Mapping the proportion of people with West India ancestry in Brooklyn, New York.
library(tidyverse)
library(tidycensus)
library(sf)
library(scales)
library(viridis)
library(plotly)
Census tract boundaries and data are from 2016-2020 5-year American Community Survey, assessed with the tidayverse R package. Census data includes:
Borough boundaries are representated with a shapefile that was downloaded from NYC Open Data
# load all acs variables
#acs201620 <- load_variables(2020, "acs5", cache = T)
# Import table of PEOPLE REPORTING ANCESTRY: B04006
raw_ancestry <- get_acs(geography = "tract",
variables = c(ancestry_pop = "B04006_001",
west_indian = "B04006_094"),
state='NY',
county = 'Kings',
geometry = T,
year = 2020,
output = "wide")
## Warning: • You have not set a Census API key. Users without a key are limited to 500
## queries per day and may experience performance limitations.
## ℹ For best results, get a Census API key at
## http://api.census.gov/data/key_signup.html and then supply the key to the
## `census_api_key()` function to use it throughout your tidycensus session.
## This warning is displayed once per session.
#mutate pct
west_indian <- raw_ancestry |>
mutate(pct_west_indian = west_indianE/ancestry_popE)
# check the values of percent west indian to see how to map
##how many NAs
summary(west_indian$pct_west_indian)
##trend of data
hist(west_indian$pct_west_indian)
##check is na is actual na
na_tracts <- west_indian |>
filter(is.na(pct_west_indian))
##convert na to actual NAs
west_indian <- raw_ancestry |>
mutate(pct_west_indian = west_indianE/ancestry_popE,
pct_west_indian = ifelse(is.nan(pct_west_indian), NA, pct_west_indian))
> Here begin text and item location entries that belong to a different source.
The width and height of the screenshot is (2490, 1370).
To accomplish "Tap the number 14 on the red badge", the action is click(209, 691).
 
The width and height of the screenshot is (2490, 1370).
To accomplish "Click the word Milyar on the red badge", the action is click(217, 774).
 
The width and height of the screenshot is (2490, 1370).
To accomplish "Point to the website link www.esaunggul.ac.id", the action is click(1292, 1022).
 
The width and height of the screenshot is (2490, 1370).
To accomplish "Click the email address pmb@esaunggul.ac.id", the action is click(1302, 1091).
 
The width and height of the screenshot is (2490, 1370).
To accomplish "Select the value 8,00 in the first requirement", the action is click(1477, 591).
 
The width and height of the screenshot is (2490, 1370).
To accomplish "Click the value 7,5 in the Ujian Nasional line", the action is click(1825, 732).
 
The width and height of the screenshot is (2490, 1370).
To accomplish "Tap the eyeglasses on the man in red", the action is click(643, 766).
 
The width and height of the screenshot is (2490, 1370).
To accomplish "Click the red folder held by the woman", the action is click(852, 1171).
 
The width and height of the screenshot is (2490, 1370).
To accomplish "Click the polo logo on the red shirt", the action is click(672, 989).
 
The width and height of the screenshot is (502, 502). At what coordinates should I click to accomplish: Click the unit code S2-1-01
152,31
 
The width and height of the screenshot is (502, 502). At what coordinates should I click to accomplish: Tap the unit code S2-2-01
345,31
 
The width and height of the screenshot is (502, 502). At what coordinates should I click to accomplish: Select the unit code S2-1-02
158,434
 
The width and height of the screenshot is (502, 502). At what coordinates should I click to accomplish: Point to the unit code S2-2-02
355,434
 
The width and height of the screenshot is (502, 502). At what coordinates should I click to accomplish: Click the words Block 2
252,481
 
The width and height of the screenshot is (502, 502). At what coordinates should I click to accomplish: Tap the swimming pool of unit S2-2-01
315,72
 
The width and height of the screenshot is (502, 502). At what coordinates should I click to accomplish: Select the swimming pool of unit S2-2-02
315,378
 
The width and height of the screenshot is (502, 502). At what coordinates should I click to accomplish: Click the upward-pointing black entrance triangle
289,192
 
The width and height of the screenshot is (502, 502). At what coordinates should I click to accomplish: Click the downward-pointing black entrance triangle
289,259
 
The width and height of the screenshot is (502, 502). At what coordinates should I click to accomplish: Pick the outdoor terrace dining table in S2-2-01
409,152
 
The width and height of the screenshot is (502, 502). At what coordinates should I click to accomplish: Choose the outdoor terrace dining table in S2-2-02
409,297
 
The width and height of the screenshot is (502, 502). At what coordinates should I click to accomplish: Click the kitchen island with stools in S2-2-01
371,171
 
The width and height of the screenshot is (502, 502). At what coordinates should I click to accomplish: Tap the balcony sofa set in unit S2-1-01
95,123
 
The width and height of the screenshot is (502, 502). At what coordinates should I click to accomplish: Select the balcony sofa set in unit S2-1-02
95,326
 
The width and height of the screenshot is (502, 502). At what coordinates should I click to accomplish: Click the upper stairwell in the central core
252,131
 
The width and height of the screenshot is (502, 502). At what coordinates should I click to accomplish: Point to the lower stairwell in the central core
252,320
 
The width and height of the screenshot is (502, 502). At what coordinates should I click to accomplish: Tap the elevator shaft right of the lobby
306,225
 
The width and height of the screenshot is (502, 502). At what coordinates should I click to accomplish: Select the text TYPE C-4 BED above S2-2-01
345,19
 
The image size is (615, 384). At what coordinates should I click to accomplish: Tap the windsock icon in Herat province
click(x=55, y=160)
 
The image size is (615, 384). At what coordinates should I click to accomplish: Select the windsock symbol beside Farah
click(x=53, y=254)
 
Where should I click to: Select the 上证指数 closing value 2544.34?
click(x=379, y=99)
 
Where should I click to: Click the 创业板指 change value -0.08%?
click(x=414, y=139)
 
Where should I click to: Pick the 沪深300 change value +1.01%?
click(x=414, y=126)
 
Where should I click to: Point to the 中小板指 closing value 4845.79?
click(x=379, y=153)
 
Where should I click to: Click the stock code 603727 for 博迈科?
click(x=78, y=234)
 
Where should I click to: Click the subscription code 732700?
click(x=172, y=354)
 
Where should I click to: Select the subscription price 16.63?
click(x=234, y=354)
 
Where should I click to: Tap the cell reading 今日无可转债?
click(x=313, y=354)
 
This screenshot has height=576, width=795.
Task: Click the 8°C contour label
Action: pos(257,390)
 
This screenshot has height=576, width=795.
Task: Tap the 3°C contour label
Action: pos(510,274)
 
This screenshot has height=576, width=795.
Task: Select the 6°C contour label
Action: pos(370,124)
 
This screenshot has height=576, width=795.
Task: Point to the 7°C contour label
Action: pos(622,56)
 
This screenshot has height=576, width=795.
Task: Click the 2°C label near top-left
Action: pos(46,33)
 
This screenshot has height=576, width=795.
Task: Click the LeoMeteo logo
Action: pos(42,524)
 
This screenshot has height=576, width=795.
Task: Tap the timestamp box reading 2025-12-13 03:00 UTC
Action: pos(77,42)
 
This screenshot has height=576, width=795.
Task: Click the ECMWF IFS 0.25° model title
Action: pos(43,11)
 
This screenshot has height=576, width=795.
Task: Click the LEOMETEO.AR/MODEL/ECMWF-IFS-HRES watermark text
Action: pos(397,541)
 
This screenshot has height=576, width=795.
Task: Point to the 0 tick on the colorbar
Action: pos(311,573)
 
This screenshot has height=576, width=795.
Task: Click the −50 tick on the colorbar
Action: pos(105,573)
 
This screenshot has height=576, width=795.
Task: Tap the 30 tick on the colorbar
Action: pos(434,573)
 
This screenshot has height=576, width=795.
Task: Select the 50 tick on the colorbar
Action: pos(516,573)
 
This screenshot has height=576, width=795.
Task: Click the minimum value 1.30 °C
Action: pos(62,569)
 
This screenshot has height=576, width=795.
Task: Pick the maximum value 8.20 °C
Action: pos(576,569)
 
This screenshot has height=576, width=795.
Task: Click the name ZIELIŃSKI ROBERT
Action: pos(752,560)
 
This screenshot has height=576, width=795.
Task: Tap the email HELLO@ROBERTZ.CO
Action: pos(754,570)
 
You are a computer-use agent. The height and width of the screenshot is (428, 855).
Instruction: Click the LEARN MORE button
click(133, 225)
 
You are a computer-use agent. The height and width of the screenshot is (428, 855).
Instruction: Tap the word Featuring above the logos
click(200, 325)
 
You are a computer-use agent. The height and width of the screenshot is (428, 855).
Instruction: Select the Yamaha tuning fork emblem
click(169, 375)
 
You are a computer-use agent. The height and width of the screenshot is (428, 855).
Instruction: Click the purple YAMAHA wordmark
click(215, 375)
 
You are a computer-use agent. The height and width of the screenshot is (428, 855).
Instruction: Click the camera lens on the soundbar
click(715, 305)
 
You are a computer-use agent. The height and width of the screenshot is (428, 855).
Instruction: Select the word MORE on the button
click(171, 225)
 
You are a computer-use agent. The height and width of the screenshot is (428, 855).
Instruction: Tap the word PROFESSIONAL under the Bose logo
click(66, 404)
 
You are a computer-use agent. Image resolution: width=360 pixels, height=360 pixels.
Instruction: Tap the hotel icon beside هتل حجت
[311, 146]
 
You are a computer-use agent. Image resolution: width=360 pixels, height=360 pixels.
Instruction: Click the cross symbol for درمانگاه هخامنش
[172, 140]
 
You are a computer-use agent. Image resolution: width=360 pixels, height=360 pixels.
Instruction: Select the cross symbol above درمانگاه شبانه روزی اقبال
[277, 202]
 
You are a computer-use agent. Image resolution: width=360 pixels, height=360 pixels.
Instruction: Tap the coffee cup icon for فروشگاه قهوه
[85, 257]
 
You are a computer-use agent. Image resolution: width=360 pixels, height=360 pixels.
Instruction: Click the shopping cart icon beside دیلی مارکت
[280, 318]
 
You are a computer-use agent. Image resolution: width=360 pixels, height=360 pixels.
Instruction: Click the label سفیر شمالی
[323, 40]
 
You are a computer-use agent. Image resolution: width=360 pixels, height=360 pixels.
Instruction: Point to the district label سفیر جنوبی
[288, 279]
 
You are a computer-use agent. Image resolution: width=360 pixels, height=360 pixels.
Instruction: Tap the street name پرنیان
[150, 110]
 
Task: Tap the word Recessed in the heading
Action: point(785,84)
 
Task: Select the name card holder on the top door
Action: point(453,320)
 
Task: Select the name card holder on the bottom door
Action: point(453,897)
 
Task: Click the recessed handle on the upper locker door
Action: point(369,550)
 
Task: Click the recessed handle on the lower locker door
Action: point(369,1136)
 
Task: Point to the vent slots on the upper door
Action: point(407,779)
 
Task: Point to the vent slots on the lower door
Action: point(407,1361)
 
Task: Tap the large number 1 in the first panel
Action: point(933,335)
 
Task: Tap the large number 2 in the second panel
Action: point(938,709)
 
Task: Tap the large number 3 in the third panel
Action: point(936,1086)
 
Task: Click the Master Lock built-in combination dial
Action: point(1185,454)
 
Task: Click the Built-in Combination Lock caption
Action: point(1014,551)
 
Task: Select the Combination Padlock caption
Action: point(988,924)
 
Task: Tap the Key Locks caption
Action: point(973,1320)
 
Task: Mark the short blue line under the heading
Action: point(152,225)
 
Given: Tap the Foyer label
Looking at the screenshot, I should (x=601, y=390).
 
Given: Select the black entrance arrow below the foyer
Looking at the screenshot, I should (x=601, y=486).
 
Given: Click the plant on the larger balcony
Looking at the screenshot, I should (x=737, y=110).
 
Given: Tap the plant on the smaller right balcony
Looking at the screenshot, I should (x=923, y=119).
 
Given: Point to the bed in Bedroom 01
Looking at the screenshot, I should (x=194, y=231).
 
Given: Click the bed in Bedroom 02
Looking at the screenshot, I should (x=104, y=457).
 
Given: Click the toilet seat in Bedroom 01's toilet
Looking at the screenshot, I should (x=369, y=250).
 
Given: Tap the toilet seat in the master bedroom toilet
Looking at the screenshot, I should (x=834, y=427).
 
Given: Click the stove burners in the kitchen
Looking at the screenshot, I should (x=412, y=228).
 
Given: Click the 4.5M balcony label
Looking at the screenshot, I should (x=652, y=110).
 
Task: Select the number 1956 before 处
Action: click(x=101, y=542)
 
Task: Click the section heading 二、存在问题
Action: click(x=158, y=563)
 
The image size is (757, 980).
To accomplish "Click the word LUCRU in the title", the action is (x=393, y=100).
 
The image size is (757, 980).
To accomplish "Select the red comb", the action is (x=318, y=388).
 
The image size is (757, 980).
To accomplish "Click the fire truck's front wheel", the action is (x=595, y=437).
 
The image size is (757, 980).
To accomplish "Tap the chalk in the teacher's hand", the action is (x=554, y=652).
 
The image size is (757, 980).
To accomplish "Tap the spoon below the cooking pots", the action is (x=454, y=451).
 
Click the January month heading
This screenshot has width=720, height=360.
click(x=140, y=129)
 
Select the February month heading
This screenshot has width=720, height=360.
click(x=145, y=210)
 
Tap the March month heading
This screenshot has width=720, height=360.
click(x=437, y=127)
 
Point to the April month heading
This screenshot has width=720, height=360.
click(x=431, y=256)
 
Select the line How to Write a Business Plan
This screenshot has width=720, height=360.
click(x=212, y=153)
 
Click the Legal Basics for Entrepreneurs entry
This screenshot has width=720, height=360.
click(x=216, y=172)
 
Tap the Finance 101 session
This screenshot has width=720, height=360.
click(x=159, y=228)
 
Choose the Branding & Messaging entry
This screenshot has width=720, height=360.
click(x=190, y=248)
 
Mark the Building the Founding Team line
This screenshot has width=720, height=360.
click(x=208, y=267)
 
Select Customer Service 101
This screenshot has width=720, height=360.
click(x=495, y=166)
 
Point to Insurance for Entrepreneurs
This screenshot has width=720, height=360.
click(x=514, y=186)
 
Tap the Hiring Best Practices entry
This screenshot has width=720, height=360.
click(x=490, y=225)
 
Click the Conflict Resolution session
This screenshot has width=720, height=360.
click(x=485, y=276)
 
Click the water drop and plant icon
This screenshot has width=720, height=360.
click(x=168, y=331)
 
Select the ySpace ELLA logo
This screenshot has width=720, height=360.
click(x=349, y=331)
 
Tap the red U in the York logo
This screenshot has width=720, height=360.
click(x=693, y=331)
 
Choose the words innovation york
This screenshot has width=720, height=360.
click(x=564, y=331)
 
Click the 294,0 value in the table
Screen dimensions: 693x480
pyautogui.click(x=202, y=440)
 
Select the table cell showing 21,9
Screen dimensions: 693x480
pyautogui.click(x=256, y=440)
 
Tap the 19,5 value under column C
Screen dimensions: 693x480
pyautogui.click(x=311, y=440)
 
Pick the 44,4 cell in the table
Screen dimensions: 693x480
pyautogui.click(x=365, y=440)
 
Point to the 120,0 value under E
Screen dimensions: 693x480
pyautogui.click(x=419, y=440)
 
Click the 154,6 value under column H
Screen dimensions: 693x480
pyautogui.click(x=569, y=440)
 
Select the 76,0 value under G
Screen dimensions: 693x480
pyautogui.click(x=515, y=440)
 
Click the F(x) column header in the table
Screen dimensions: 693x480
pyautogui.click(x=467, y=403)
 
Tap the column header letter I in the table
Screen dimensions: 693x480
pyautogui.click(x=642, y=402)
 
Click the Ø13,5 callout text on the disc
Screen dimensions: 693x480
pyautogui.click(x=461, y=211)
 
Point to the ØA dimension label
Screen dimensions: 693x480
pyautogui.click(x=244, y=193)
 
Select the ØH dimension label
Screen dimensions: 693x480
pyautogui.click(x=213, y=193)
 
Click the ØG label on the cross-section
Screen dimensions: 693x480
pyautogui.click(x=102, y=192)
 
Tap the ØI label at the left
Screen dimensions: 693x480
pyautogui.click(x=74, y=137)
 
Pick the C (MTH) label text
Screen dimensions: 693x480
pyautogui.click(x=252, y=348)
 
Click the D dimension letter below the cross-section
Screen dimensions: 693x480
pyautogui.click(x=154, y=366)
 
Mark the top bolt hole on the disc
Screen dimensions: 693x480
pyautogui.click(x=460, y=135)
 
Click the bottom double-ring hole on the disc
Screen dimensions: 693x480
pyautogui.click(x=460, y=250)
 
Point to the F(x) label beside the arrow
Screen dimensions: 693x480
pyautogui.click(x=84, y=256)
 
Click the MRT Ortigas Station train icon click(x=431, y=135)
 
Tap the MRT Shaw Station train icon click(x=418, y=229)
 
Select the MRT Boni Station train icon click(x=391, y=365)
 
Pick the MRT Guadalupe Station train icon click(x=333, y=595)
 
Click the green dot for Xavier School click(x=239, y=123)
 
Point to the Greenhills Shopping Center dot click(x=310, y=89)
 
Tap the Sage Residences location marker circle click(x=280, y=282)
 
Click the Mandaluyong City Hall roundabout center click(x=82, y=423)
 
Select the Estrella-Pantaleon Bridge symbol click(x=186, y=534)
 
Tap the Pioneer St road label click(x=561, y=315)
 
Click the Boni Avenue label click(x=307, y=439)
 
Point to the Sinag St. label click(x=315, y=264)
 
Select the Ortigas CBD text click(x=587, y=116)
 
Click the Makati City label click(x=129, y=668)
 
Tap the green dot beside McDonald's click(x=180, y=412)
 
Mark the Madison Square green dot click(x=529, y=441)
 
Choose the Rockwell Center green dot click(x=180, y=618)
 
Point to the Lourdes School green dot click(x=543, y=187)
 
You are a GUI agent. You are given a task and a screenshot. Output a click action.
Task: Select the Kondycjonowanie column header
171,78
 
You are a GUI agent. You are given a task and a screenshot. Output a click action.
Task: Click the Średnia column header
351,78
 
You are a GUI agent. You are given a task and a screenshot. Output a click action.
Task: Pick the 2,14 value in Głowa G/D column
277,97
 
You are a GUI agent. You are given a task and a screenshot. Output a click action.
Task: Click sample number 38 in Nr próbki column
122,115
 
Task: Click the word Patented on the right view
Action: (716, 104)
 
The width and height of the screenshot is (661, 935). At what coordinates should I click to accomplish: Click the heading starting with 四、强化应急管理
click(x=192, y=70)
Download the shapefile of the 2020 Neighborhood Tabulation Areas from NYC Planning
Unzip and save to your part2/data/raw/geo folder
https://www.nyc.gov/site/planning/data-maps/open-data/census-download-metadata.page
Download the geojson of the NYC Borough Boundaries from NYC Open Data
Move it to your main_data/data/raw/geo folder
https://data.cityofnewyork.us/City-Government/Borough-Boundaries/tqmj-j8zm
## import borough shapefiles from NYC Open Data
boros <- st_read("~/Downloads/Methods 1_R Learning/part2/data/raw/geo/BoroughBoundaries.geojson")
## import Neighborhood Tabulation Areas for NYC
nabes <- st_read("~/Downloads/Methods 1_R Learning/part2/data/raw/geo/nynta2020.shp")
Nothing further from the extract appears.